• [GIVEN INFORMATION]:
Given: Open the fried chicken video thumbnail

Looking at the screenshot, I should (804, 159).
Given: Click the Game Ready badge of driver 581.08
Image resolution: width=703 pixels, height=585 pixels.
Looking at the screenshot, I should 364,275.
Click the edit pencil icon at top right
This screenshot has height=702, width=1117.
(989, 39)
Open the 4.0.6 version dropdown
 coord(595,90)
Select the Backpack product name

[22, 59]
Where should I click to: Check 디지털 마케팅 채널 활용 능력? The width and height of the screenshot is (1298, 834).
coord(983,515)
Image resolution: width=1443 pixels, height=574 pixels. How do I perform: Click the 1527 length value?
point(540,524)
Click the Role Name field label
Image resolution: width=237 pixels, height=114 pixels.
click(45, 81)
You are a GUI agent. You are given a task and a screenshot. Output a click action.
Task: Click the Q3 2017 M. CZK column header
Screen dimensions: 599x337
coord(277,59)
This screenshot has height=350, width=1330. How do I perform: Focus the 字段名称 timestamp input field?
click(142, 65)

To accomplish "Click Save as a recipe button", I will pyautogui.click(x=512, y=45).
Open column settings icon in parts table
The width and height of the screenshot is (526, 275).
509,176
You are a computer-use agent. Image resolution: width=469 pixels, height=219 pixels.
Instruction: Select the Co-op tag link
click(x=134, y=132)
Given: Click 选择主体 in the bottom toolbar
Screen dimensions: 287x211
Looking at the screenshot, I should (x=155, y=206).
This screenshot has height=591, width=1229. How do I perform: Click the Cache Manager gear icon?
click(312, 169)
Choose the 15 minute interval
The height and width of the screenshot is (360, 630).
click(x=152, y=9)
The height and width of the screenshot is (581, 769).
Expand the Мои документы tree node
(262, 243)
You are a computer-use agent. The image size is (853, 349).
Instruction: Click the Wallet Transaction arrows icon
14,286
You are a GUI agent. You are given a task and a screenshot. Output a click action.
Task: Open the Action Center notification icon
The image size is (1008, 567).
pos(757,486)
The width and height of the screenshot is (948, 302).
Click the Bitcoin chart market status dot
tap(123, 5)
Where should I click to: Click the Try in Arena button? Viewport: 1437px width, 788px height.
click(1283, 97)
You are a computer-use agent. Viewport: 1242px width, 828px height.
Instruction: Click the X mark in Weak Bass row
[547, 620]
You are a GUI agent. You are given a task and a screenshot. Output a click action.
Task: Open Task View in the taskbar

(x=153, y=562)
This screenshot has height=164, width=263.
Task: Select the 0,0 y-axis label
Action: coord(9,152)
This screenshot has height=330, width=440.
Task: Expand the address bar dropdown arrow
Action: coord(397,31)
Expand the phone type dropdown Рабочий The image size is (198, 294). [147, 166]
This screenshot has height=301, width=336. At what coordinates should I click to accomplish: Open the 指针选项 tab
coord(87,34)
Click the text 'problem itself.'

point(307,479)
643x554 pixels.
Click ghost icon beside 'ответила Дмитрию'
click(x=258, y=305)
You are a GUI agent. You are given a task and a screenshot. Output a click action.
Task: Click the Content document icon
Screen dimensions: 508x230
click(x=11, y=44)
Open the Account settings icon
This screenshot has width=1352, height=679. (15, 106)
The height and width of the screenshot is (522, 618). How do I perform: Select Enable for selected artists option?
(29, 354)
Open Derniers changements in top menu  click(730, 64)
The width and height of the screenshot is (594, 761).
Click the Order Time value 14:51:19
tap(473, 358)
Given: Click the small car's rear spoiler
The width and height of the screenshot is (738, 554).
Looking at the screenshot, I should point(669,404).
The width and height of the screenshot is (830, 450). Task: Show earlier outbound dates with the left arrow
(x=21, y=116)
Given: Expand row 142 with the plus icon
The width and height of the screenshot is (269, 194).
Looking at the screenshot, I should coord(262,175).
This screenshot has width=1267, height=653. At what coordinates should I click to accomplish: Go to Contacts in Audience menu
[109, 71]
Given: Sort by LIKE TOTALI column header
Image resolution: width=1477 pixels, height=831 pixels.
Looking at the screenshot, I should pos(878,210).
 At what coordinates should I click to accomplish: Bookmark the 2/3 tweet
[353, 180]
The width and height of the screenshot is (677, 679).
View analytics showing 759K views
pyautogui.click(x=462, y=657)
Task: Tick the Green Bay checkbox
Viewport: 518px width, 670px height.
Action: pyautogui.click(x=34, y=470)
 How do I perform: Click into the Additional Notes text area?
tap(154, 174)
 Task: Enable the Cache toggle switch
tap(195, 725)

• [WHAT TO DO]: Copy all of the material above word for word.

• [EXERCISE RESPONSE]:
Given: Open the fried chicken video thumbnail

Looking at the screenshot, I should (804, 159).
Given: Click the Game Ready badge of driver 581.08
Image resolution: width=703 pixels, height=585 pixels.
Looking at the screenshot, I should 364,275.
Click the edit pencil icon at top right
This screenshot has height=702, width=1117.
(989, 39)
Open the 4.0.6 version dropdown
 coord(595,90)
Select the Backpack product name

[22, 59]
Where should I click to: Check 디지털 마케팅 채널 활용 능력? The width and height of the screenshot is (1298, 834).
coord(983,515)
Image resolution: width=1443 pixels, height=574 pixels. How do I perform: Click the 1527 length value?
point(540,524)
Click the Role Name field label
Image resolution: width=237 pixels, height=114 pixels.
click(45, 81)
You are a GUI agent. You are given a task and a screenshot. Output a click action.
Task: Click the Q3 2017 M. CZK column header
Screen dimensions: 599x337
coord(277,59)
This screenshot has height=350, width=1330. How do I perform: Focus the 字段名称 timestamp input field?
click(142, 65)

To accomplish "Click Save as a recipe button", I will pyautogui.click(x=512, y=45).
Open column settings icon in parts table
The width and height of the screenshot is (526, 275).
509,176
You are a computer-use agent. Image resolution: width=469 pixels, height=219 pixels.
Instruction: Select the Co-op tag link
click(x=134, y=132)
Given: Click 选择主体 in the bottom toolbar
Screen dimensions: 287x211
Looking at the screenshot, I should (x=155, y=206).
This screenshot has height=591, width=1229. How do I perform: Click the Cache Manager gear icon?
click(312, 169)
Choose the 15 minute interval
The height and width of the screenshot is (360, 630).
click(x=152, y=9)
The height and width of the screenshot is (581, 769).
Expand the Мои документы tree node
(262, 243)
You are a computer-use agent. The image size is (853, 349).
Instruction: Click the Wallet Transaction arrows icon
14,286
You are a GUI agent. You are given a task and a screenshot. Output a click action.
Task: Open the Action Center notification icon
The image size is (1008, 567).
pos(757,486)
The width and height of the screenshot is (948, 302).
Click the Bitcoin chart market status dot
tap(123, 5)
Where should I click to: Click the Try in Arena button? Viewport: 1437px width, 788px height.
click(1283, 97)
You are a computer-use agent. Viewport: 1242px width, 828px height.
Instruction: Click the X mark in Weak Bass row
[547, 620]
You are a GUI agent. You are given a task and a screenshot. Output a click action.
Task: Open Task View in the taskbar

(x=153, y=562)
This screenshot has height=164, width=263.
Task: Select the 0,0 y-axis label
Action: coord(9,152)
This screenshot has height=330, width=440.
Task: Expand the address bar dropdown arrow
Action: coord(397,31)
Expand the phone type dropdown Рабочий The image size is (198, 294). [147, 166]
This screenshot has height=301, width=336. At what coordinates should I click to accomplish: Open the 指针选项 tab
coord(87,34)
Click the text 'problem itself.'

point(307,479)
643x554 pixels.
Click ghost icon beside 'ответила Дмитрию'
click(x=258, y=305)
You are a GUI agent. You are given a task and a screenshot. Output a click action.
Task: Click the Content document icon
Screen dimensions: 508x230
click(x=11, y=44)
Open the Account settings icon
This screenshot has width=1352, height=679. (15, 106)
The height and width of the screenshot is (522, 618). How do I perform: Select Enable for selected artists option?
(29, 354)
Open Derniers changements in top menu  click(730, 64)
The width and height of the screenshot is (594, 761).
Click the Order Time value 14:51:19
tap(473, 358)
Given: Click the small car's rear spoiler
The width and height of the screenshot is (738, 554).
Looking at the screenshot, I should point(669,404).
The width and height of the screenshot is (830, 450). Task: Show earlier outbound dates with the left arrow
(x=21, y=116)
Given: Expand row 142 with the plus icon
The width and height of the screenshot is (269, 194).
Looking at the screenshot, I should coord(262,175).
This screenshot has width=1267, height=653. At what coordinates should I click to accomplish: Go to Contacts in Audience menu
[109, 71]
Given: Sort by LIKE TOTALI column header
Image resolution: width=1477 pixels, height=831 pixels.
Looking at the screenshot, I should pos(878,210).
 At what coordinates should I click to accomplish: Bookmark the 2/3 tweet
[353, 180]
The width and height of the screenshot is (677, 679).
View analytics showing 759K views
pyautogui.click(x=462, y=657)
Task: Tick the Green Bay checkbox
Viewport: 518px width, 670px height.
Action: pyautogui.click(x=34, y=470)
 How do I perform: Click into the Additional Notes text area?
tap(154, 174)
 Task: Enable the Cache toggle switch
tap(195, 725)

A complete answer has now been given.